Possible Consequences of Whistleblowing
Most employees do not start a new job expecting that they will become a whistleblower; however, whistleblowers play an important role in bringing to light practices that may endanger or defraud their fellow workers and possibly Americans at large. Reporting illicit activity internally can sometimes give rise to retaliatory actions from employers rather than changes in the behavior that prompted you to come forward. Employees who are deemed whistleblowers may experience harsh discipline, demotion, or even job loss. Issues may arise in areas in which you have never had any previous problems and you may be placed on improvement plans, have your work hours reduced, or have your contract or position completely terminated.
Fortunately, laws are in place to protect employees like you who have reported abuse, fraud, or misconduct in the workplace. In certain situations, you may even be eligible for an award disclosing wrongdoing. It is vital to speak with a Virginia Beach whistleblower attorney to discuss your case.

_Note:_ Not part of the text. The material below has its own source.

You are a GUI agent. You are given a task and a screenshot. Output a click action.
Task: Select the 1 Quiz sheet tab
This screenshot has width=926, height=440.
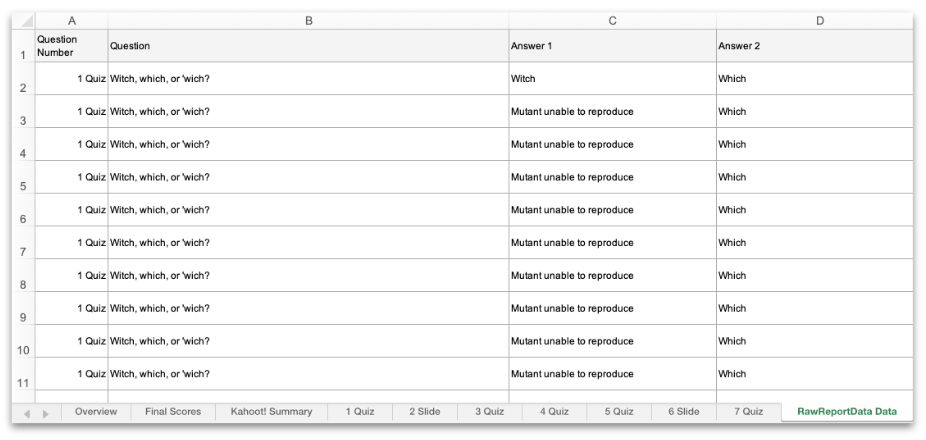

Virginia Beach Whistleblower Protections
Federal and state protections exist for private and public employees who shed light on harmful business practices. The Virginia Fraud and Abuse and Whistleblower Protection Act protects employees from discrimination and retaliatory acts. If you have revealed unsafe, fraudulent, or deceitful practices within your company, you should not face retaliation. If you have yet to reveal such practices, you should seek guidance before doing so. In either case, an attorney who fights for the rights of whistleblowers in Virginia Beach can help you achieve the best outcome. Contact Bertini Law at (757) 222-9165 to explore your legal options.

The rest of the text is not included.